Say you have a change in an object that triggers a change in the size of the underlying array or data structure storing the hash values.

var x = { a: 1, b: 2, c: 3 }
// trigger a resize theoretically
x.d = 4
x.e = 5
x.f = 6

Say the underlying array for the hash looked like this in v8

[ 1, 3, 2, null, null ]

It created some extra space initially. But it wasn't quite enough so then it had to grow. There are two options.

1. It grows leaving the original values in there current place.
2. It grows and rehashes, moving the values to arbitrary new places.

So it would look like:

// (1) 1, 3, 2 stay where they are
[ 1, 3, 2, 6, 4, 5, null, null, null, null ]

// (2) 1, 3, 2 are moved
[ 6, 2, 5, 3, 4, 1, null, null, null, null ]

Wondering what v8 does in this situation.
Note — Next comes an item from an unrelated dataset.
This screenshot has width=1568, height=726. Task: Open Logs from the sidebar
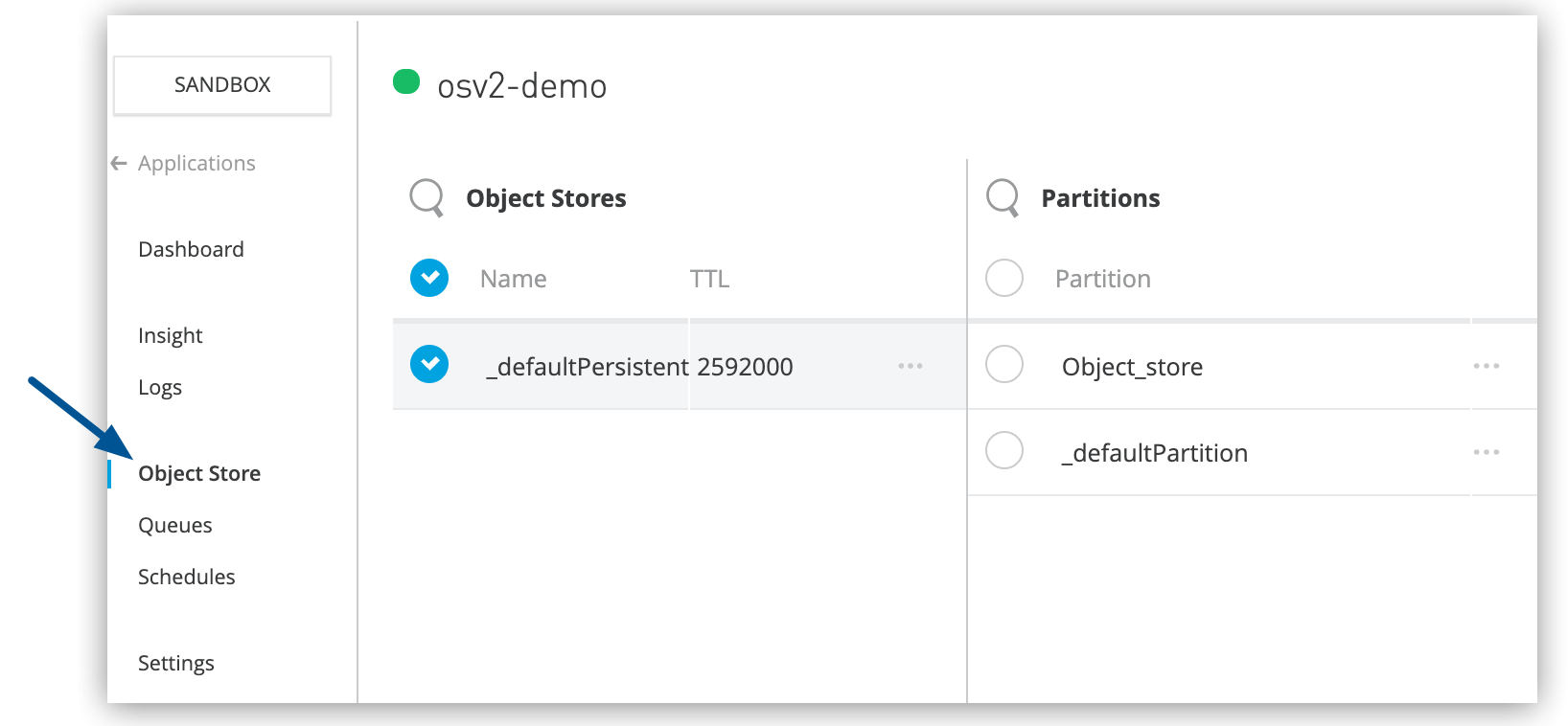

Also wondering what the heuristics are for the resizing (does it double the array size when it outgrows, etc.).

解决方案

The V8 engine uses two object representations:

• Dictionary mode - in which object are stored as key - value maps as a hash map.
• Fast mode - in which objects are stored like structs, in which there is no computation involved in property access.

Fast mode is typically much faster for property access - but requires the object's structure to be known.

V8 will initially try to construct a template of what the object looks like called a "Hidden Class". The object will transform through hidden classes until V8 will give up and store the object as a slow property.

I go into this more in depth with the relevant code in "How does Bluebird's util.toFastProperties function make an object's properties "fast"? ".

As for your direct question the object would "fast assign" on those property assignments (on each such assignment) and migrate to a different map (copying the memory as needed).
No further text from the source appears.